Naissance d'archanges

. Essai sur la formation de la théologie zoroastrienne
Gallimard
Parution
À une haute époque, plus tôt sûrement que le VIᵉ avant J.-C., une religion nouvelle se forme dans l'Est du monde iranien. Elle est dominée par un souci exigeant, anxieux, de la vie vertueuse, par un sentiment aigu de la lutte que le bien et le mal se livrent dans l'âme comme dans le monde ; elle rejette le sacrifice sanglant, rabaisse le culte ; elle ne connaît qu'un dieu, le Seigneur Sagesse. Telle est la réforme attribuée au prêtre Zoroastre, et qui nous est connue par quelques vieux poèmes insérés dans l'Avesta. Elle étonne par sa hardiesse toute moderne, par la liberté dont elle témoigne envers les théologies et les philosophies antérieures. En particulier elle nous mène loin des Védas indiens, loin du système indo-iranien, indo-européen, que l'étude comparative permet de reconstituer. Pourtant Zoroastre n'a pas tout sacrifié de l'héritage religieux dans lequel il avait grandi.

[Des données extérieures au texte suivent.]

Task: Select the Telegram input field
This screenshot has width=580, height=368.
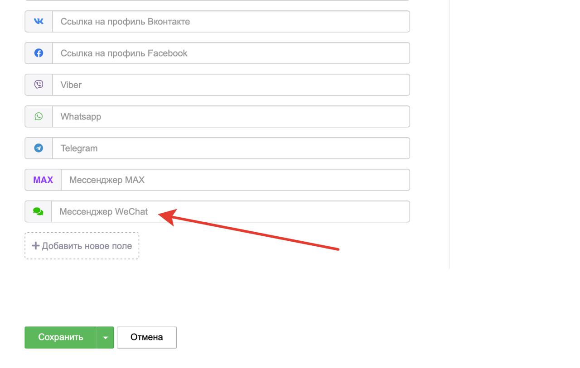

Le cadre de la théologie indo-iranienne était la division du monde, de la société divine comme de la société humaine, en trois parties correspondant à trois fonctions : souveraineté magique et juridique ; force combattante ; fécondité. Un document permet d'affirmer qu'au XIVᵉ siècle avant J.-C. les Iraniens confiaient distributivement le patronage de ces fonctions aux trois groupes de dieux qui les patronnent aussi dans le Rig-Véda : les souverains Mitra et Varuna ; puis le guerrier Indra ; puis les deux jumeaux Nâsatya, donneurs de santé, de jeunesse et de prospérité. D'autres documents iraniens postérieurs présentent, à la place de Nâsatya, la troisième fonction confiée à la Terre nourricière personnifiée.

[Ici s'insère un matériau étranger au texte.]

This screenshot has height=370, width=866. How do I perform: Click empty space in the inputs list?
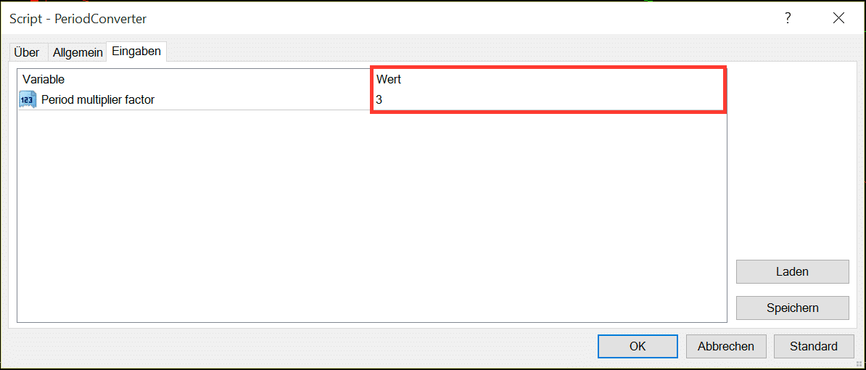pos(371,215)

Tout ce polythéisme, Zoroastre l'a éliminé. Il ne pouvait supporter les morales différentes, opposées, les «morales de classes» que couvraient par exemple le dieu Fort (Indra) et le dieu Juste (Mitra) : pour lui il ne pouvait y avoir qu'une morale, qu'un Dieu. Mais, ce faisant, il n'a pas laissé perdre ce que l'analyse polythéiste des fonctions contenait de philosophie valable. Et c'est là l'origine d'une des croyances les plus originales du mazdéisme. Autour du Seigneur Sagesse, non plus comme dieux, et dans des conditions assez vagues pour qu'on ne sache pas toujours s'il s'agit d'«aspects de Dieu» ou d'«émanations de Dieu», il a groupé six Entités aux noms abstraits : la Bonne Pensée et l'Ordre ; la Puissance ; la Piété (qui est aussi la Terre personnifiée) ; enfin deux Entités jumelles, la Santé et la Non-Mort. Le présent livre est précisément destiné à montrer, dans le détail, que ces six «Archanges», comme on dit couramment; ont été substitués aux dieux fonctionnels.